I’ve updated everything I can on GitHub to represent the current (and perhaps final) state of play.
* That’s not quite true; PyPy is python with a just in time (JIT) compiler. Apparently, it’s the dogs’ bollocks, the mutts’ nuts, the puppies’ plums. Yet when I last tried, it was slower, probably due to the RPi.GPIO and RPIO libraries needed. To integrate those with pypy requires a lot of work which up until now has simply not been necessary.
Both flights use identical code. There are two tweaks compared to the previous videos:
- I’ve reduced the gyro rate PID P gain from 25 to 20 which has hugely increased the stability
- Zoe is using my refined algorithm for picking out the peaks in the macro-block frames – I think this is working better but there’s one further refinement I can make which should make it better yet.
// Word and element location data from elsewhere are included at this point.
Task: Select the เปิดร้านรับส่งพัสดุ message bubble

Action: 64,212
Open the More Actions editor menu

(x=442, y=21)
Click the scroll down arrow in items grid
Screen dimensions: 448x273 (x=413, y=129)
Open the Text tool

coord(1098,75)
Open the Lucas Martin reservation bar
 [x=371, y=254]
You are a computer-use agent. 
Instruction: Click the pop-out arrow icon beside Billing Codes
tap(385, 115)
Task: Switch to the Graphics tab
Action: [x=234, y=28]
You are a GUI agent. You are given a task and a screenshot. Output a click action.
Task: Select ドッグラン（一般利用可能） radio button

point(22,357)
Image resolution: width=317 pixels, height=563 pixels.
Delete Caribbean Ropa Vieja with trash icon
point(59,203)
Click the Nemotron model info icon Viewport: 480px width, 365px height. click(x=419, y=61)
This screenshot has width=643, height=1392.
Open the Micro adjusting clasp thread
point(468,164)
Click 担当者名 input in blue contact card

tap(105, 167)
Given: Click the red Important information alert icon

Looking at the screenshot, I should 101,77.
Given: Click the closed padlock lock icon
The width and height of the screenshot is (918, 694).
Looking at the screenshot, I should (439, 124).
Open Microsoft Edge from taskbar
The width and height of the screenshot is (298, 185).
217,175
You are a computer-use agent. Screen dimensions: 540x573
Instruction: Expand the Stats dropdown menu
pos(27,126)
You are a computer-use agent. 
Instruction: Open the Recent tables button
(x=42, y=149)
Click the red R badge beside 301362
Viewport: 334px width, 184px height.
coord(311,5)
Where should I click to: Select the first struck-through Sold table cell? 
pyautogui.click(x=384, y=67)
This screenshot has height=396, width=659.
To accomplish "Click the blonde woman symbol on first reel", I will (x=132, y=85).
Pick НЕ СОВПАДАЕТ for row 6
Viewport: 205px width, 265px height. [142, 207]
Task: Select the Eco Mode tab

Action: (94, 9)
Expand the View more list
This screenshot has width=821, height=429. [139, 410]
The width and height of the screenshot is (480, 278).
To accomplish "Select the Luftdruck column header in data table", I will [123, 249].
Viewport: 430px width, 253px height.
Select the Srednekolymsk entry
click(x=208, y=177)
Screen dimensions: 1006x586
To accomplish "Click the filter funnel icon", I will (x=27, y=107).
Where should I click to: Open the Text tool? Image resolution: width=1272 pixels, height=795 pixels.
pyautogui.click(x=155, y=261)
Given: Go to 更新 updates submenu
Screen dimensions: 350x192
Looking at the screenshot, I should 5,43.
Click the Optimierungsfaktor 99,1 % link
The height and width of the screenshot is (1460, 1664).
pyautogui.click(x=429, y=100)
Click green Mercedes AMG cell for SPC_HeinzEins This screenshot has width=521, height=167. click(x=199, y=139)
I’d have liked to show Hermione doing the same, but for some reason she’s getting FIFO overflows. My best guess is that her A+ overclocked to turbo (1GHz CPU) isn’t as fast as a Zero’s default setting of 1GHz – no idea why. My first attempt on this has been improved scheduling by splitting the macro-block vectors processing into two phases:
- build up the dictionary of the set of macro-blocks
- processing the dictionary to identify the peaks.
Zoe does this in one fell swoop; Hermione schedules each independently, checking in between that the FIFO hasn’t filled up to a significant level, and if it has, deal with that first. This isn’t quite working yet in passive test, even on Zoe, and I can’t find out why! More anon.